Las cuatro voces que intervienen en el disco (dos sopranos, un tiple masculino y un tenor) son distintas en su naturaleza y cantan de modo diferente (la variedad, como es natural, existía, y se valoraba, en el siglo XVII); sin embargo, todas se adaptan a las condiciones y a las exigencias que en el siglo XVII español se consideraban necesarias para un buen cantor de iglesia: “pasajes, requebrados y blandos quiebros”, garganta, intencionalidad en el “declarar la letra, gala y gusto” (tomo estas expresiones de la correspondencia entre dos músicos, Diego Pontac y Manuel Correa, a mediados del siglo, en alusión a unas monjas cantoras). Hay tantos ornamentos escritos en algunas de estas obras, que no ha sido preciso que los cantantes ejecutasen más (en todo caso, algunos quiebros y aleados). En cuanto a la “declaración de la letra”, que abarca tanto la pronunciación clara y comprensible como dar sentido a “lo que pidiere la letra”, hemos optado siempre por la inteligibilidad, aunque, por el pintoresquismo que encierran, hemos mantenido algunas formas macarrónicas latinas presentes en los manuscritos (conclusivit por conclusit…), que, por el contrario, se corrigen en los textos que publicamos. Hemos querido dotar al canto de un punto de teatralidad, mayor o menor según las propias composiciones.
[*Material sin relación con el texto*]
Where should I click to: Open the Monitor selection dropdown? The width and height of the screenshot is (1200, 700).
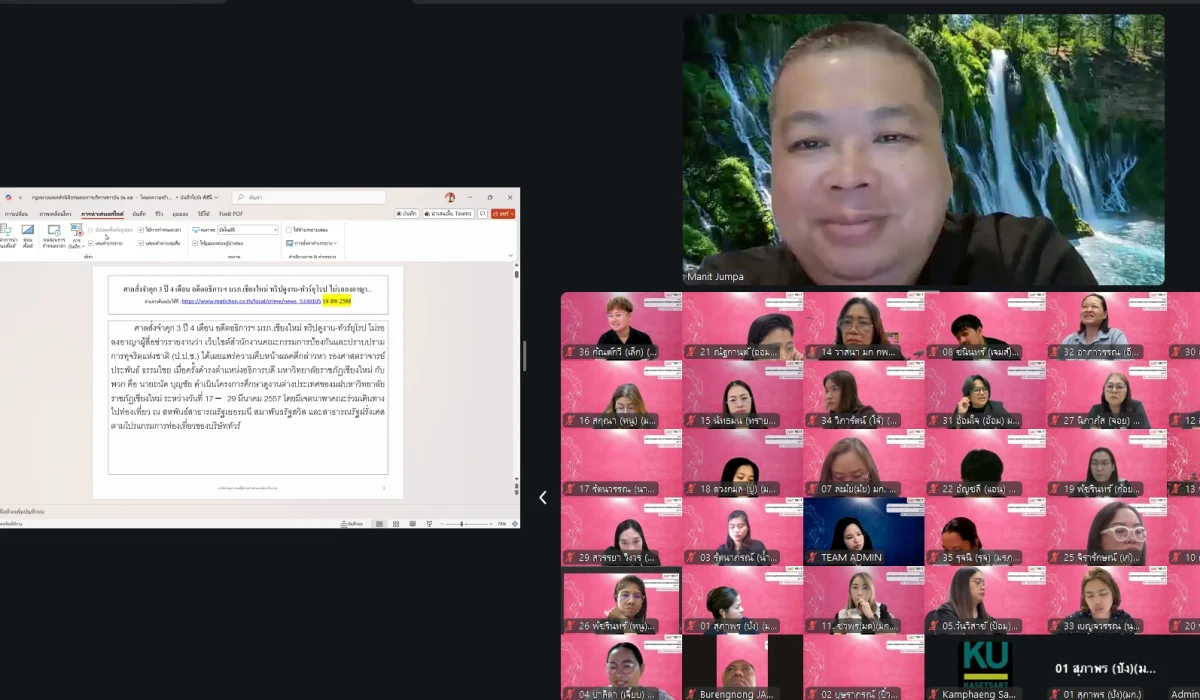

No debemos olvidar que los moralistas criticaban constantemente la imitación de las cantantes de teatro por parte de los cantores de iglesia; no era un fenómeno bien visto, pero se daba. Y sobre el canto llano, cabe recordar las palabras de Nassarre en su Escuela música (Zaragoza, Herederos de Diego de Larumbe, 1724 y Manuel Román, 1723, I, p. 193): “Éstas [las lamentaciones de Jeremías] se cantan con mucha más solemnidad [que el resto de las lecciones], por pedirlo assí los grandes misterios, que contienen, y es el canto más dilatado, y expressivo”. Si a ello unimos la norma de que todas las figuras en canto llano, de igual duración, equivalen a un compás con dar y alzar, el resultado es un canto muy pausado, lejano de los ideales medievales —y modernos— del cursus, que, de modo experimental, hemos introducido en los versos de esta lamentación de Domingo Hernández y en el final de la atribuida a Muniesa.
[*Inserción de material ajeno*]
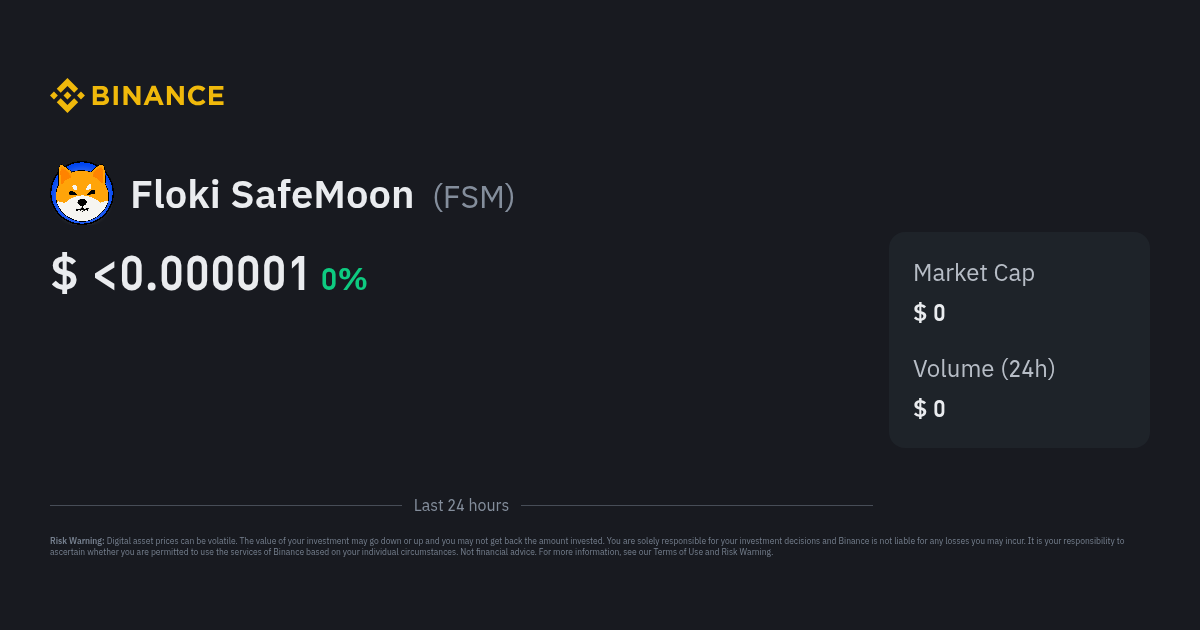Select the <0.000001 price value
Screen dimensions: 1200x630
point(201,274)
El uso de las diferentes voces, instrumentos e intenciones tiene por objetivo la variedad que tanto valoraban los tratadistas de los siglos XVII y XVIII, meta que no siempre se alcanza con facilidad en un repertorio unitario y, por sí, arduo. Creemos, en todo caso, que tanto la música como su ejecución construyen una atmósfera a un tiempo oscura y luminosa, que responde adecuadamente a nuestra moderna visión de lo barroco.
Luis Antonio González
Nota bibliográfica: Algunos aspectos de las tradiciones de Semana Santa en Zaragoza y Aragón se encuentran en Alfonso GARCÍA DE PASO y Wifredo RINCÓN, La Semana Santa en Zaragoza (Zaragoza, 1981), así como en la copiosa e interesante producción de Antonio BELTRÁN, de la que destaco el capítulo dedicado al folklore aragonés en Enciclopedia temática de Aragón (Zaragoza, 1986). Sobre las lamentaciones en España, podrá consultarse el artículo de L.A. GONZÁLEZ “Lamentaciones” en el Diccionario de la música española e hispanoamericana (Madrid, ICCMU, 1999ss).